Copy the rows from the line with "This screenshot has" to the line with "point(49,204)", replacing "binoculars" with "magnifying glass" and keeping everything else the same.

### Data excerpts
* * *
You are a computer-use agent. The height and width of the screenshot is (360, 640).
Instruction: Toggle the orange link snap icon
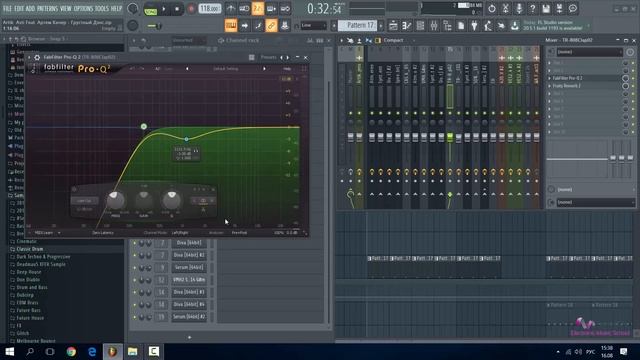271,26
* * *
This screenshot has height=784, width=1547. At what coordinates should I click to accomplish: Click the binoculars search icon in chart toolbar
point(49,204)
* * *
### Result of this task
This screenshot has height=784, width=1547. At what coordinates should I click to accomplish: Click the magnifying glass search icon in chart toolbar
point(49,204)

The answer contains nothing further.